(What to do):
Write out again only the lines running from the one that contains "1991-2026 (15, 2536)" to the end of the records below, including both the first and the last.

:: Source material

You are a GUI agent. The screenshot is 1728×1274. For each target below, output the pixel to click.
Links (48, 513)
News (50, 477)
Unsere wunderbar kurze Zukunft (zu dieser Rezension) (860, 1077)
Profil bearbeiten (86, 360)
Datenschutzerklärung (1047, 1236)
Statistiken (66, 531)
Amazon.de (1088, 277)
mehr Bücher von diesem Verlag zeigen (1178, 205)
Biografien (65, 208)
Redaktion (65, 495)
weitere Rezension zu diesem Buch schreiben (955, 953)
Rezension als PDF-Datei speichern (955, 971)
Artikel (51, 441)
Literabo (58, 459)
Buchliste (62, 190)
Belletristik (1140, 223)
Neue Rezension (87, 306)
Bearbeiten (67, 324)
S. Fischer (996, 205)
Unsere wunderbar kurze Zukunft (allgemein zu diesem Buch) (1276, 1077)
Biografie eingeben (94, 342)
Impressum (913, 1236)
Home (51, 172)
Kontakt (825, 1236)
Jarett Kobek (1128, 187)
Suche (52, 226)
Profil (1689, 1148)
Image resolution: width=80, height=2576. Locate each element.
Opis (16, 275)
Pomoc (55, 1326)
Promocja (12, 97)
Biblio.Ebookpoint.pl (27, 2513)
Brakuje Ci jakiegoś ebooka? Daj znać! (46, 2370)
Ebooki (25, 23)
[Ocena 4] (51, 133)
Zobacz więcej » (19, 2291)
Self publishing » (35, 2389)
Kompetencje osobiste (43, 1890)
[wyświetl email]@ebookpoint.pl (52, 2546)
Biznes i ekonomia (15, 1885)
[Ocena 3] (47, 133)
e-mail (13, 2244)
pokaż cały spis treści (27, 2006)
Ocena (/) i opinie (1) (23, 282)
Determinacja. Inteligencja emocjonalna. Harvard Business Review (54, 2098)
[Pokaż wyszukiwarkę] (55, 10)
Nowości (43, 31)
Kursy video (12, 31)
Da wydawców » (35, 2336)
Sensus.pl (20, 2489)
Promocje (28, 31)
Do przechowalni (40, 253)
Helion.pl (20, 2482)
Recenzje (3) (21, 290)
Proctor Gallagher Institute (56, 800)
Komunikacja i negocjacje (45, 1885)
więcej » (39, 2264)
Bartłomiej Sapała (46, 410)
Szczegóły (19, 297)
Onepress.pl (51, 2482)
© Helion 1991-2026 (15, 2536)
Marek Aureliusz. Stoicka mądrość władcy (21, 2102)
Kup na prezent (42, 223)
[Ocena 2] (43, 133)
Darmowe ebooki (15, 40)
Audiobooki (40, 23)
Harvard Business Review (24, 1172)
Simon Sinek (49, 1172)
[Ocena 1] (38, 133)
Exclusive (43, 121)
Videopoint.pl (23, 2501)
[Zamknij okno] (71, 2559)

::::

(Completed task):
© Helion 1991-2026 (15, 2536)
Marek Aureliusz. Stoicka mądrość władcy (21, 2102)
Kup na prezent (42, 223)
[Ocena 2] (43, 133)
Darmowe ebooki (15, 40)
Audiobooki (40, 23)
Harvard Business Review (24, 1172)
Simon Sinek (49, 1172)
[Ocena 1] (38, 133)
Exclusive (43, 121)
Videopoint.pl (23, 2501)
[Zamknij okno] (71, 2559)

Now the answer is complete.